SET TASKS
[1] In the text on faculty attitudes toward underperforming students, how many semi-structured interviews is the analysis based on?
[2] Please reproduce the stretch from "In this scenario, faculty" through "immature for university." in the text on faculty attitudes toward underperforming students.

PAGE

The analysis is based on data from 33 semi-structured interviews with faculty members of Russian universities, including teachers of socio-economic and engineering disciplines, of whom five, in addition to teaching, held administrative positions, such as faculty dean and vice rector for academic affairs.

Students Must Conform to Expectations

According to the authors, in the most common scenario, faculty members tend to put all the blame on students for poor academic performance and subsequent attrition. Just like a prosecutor in the courtroom, they focus on building a case against the defendant, i.e. the 'underperforming' or 'underachieving' student who is portrayed as sloppy and lazy.

In this scenario, faculty members assume the role of prosecutor and refer to a set of expectations about students, such as a demonstrated commitment to learning, and dismiss anyone who falls short of such expectations as ‘not really a student’. In addition to academic diligence, students are expected to act as independent and responsible adults, while 'underperformers' are often described as infantile 'kids' and 'youngsters’, too immature for university.

DATA EXTRACT
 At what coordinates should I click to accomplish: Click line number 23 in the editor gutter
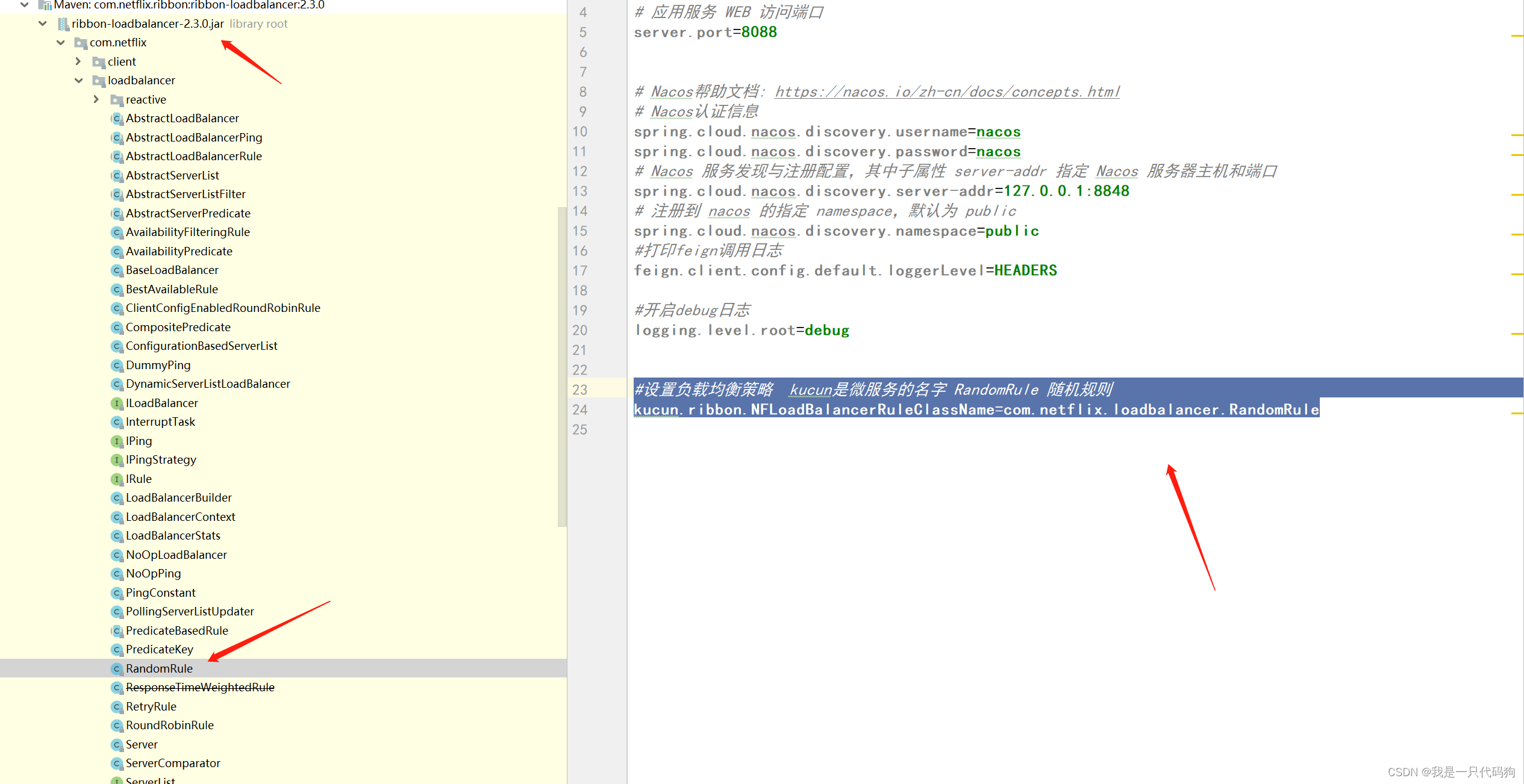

RESULTS
[1] 33 interviews with faculty members of Russian universities.

[2]
In this scenario, faculty members assume the role of prosecutor and refer to a set of expectations about students, such as a demonstrated commitment to learning, and dismiss anyone who falls short of such expectations as ‘not really a student’. In addition to academic diligence, students are expected to act as independent and responsible adults, while 'underperformers' are often described as infantile 'kids' and 'youngsters’, too immature for university.